Dass die Bahnhofstraße mit ihren knapp 400 Metern für eine solche Bezeichnung etwas zu kurz geraten ist, hat natürlich niemand geschert. Eine Meile entspricht fast 1,61 Kilometer, weshalb sich die Stuttgarter nicht an den Begriff heranwagten, weil der Königstraße dazu wiederum genau 400 Meter fehlen. Dafür sind die Böblinger mit ihren umgerechnet 1312 verkehrsberuhigten Fuß gleichberechtigungstechnisch weit vorne: In Hannover beantragte eine grüne Stadträtin vor zwei Jahren die Bezeichnung Fußgängerzone aus dem städtischen Sprachgebrauch zu streichen, weil dort nicht nur Männer herumlaufen. Vermutlich sind die Frauen sogar in der Überzahl! „Das Wort Flaniermeile ist dagegen geschlechtsneutral und deutlich attraktiver“, erklärte sie. Als Vorbild diente ihr die Stadt Bern in der Schweiz. Dort wurden die Fußgängerzonen in Flanierzonen umgetauft. Wobei die grüne Kommunalpolitikerin den Zusatz Zone als zu militaristisch ablehnte.

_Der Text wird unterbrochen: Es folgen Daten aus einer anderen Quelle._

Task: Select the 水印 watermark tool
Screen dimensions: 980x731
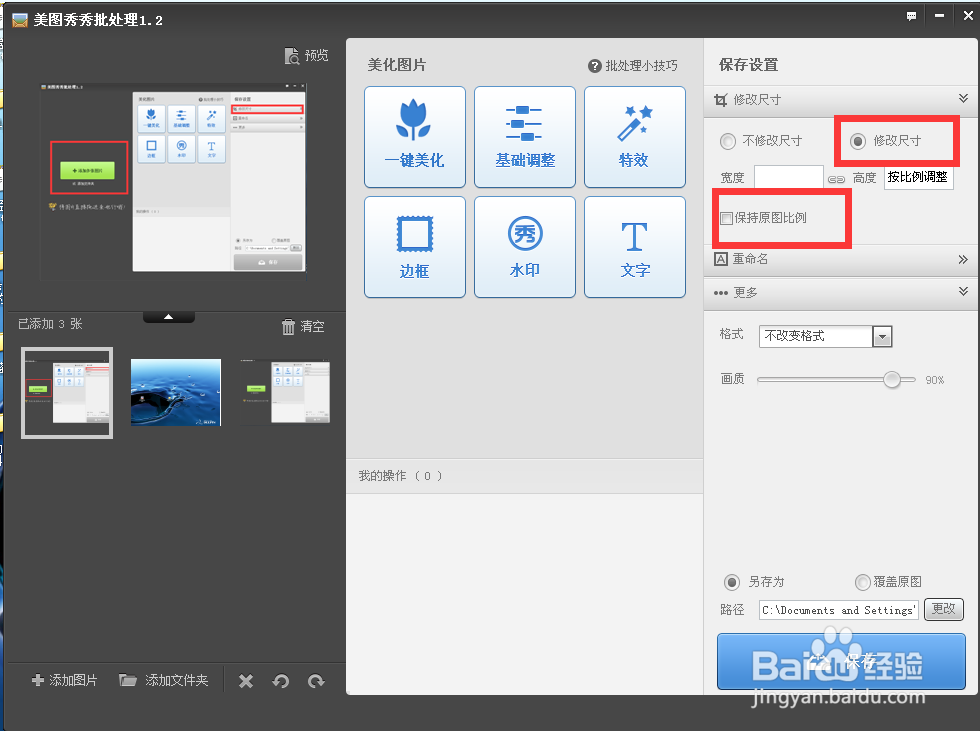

Es mangelte am Böblinger Selbstbewusstsein

Ihren Ratskollegen mangelte es allerdings am Böblinger Selbstbewusstsein. „Flaniermeile ist eine Chaussee oder Allee, die man lang spaziert – etwas völlig anderes als eine Fußgängerzone“, erwiderte ein frankophiler FDPler auf den emanzipatorischen Vorstoß. Während Hannover keine Grundlage für eine Promenade bietet, kann für die Bahnhofstraße immerhin das Argument angeführt werden, dass sie ganz schön aufgebrezelt wurde. Sechs Bäcker säumen die 400-Meter-Strecke, und wer es bis ins Flugfeld oder an den Elbenplatz ohne Stärkung schafft, kann sich dort bei Nummer sieben und acht laben. Fachleute erkennen darin kein Überangebot, sondern eine Kompetenzlage – und das klingt doch gar nicht so weit entfernt von einem Prachtboulevard. Dem Ökonomen Harold Hotelling zufolge ist die Bahnhofstraße sogar genau richtig dimensioniert, denn Kunden sind aller Erfahrung nach einfach träge und schätzen kurze Wege. Der Flaniermeile fehlt nur noch der richtige Name: Wie wäre es mit Bäckerstraße?